- Directions
Set down exactly, from the records below, the line with "Task: Click the live 90+7' match clock" through the line with "Screen dimensions: 1125x2069", and nothing else.

- Data shown
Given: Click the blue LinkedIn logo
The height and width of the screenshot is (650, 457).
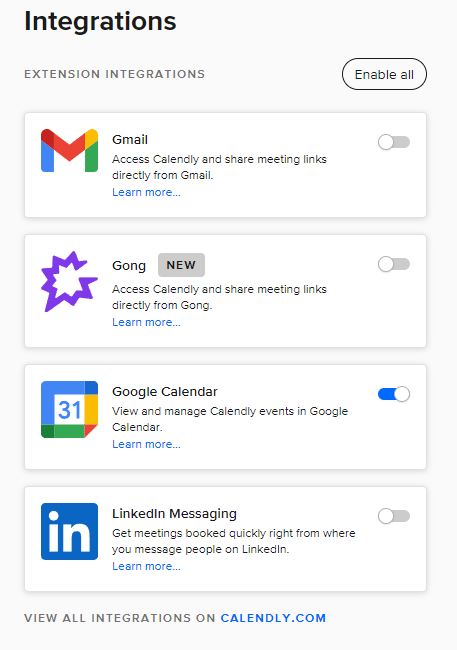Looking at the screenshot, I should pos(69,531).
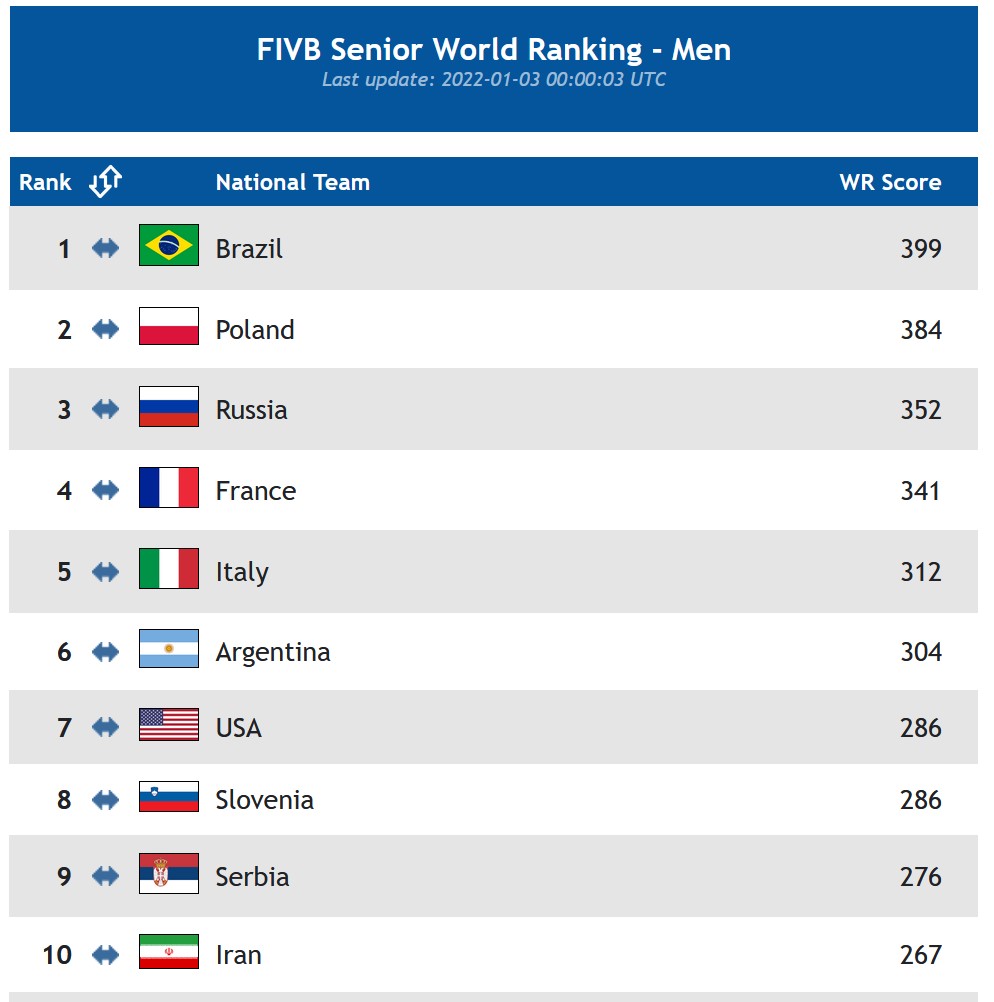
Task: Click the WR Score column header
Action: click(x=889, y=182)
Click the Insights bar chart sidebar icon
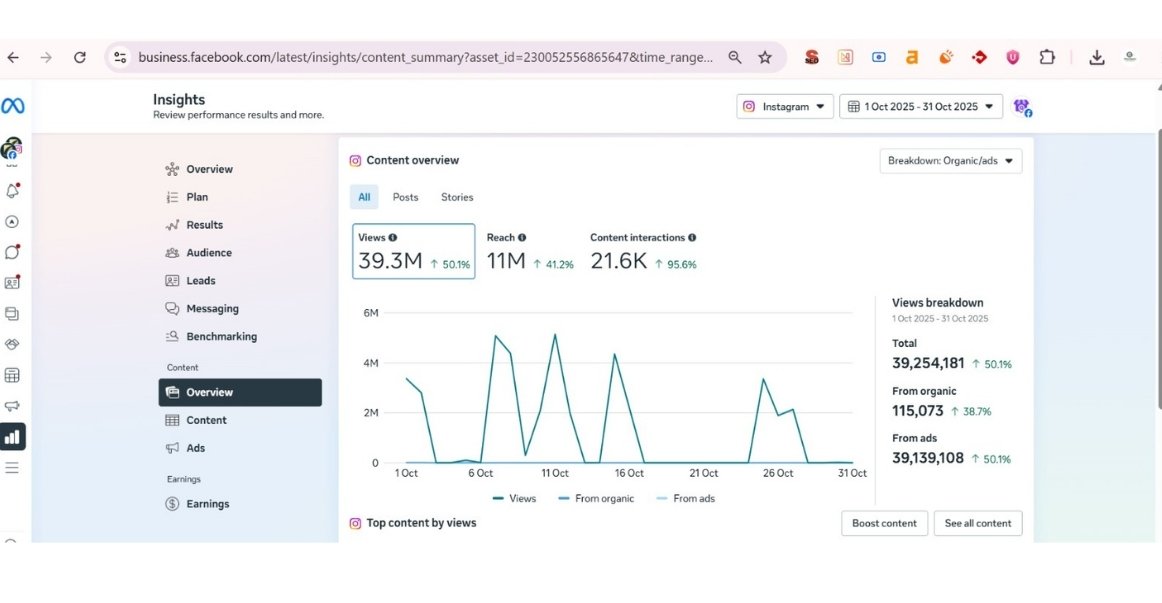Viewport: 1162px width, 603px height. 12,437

--

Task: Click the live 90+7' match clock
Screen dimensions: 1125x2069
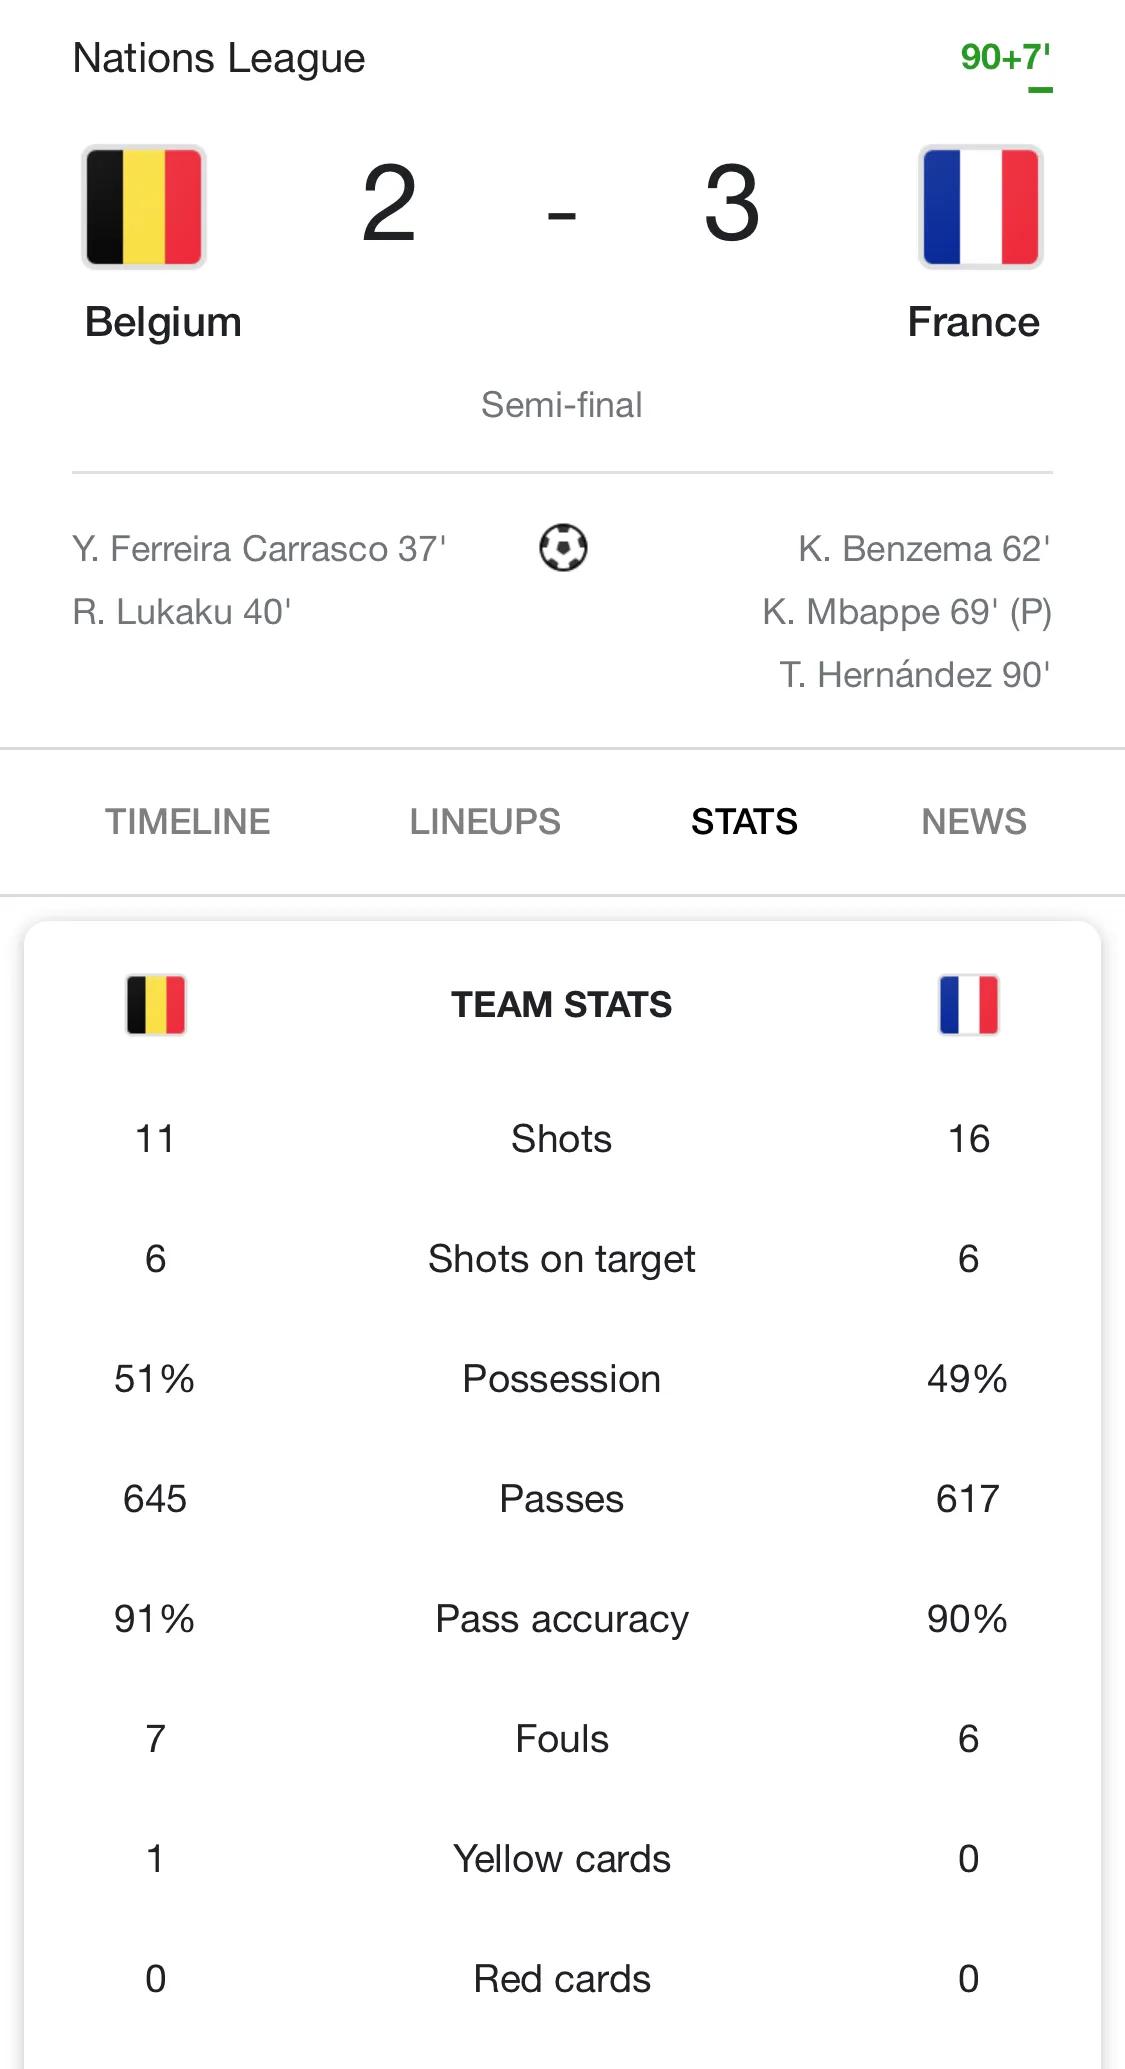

- Completed exercise
Task: Click the live 90+7' match clock
Screen dimensions: 1125x2069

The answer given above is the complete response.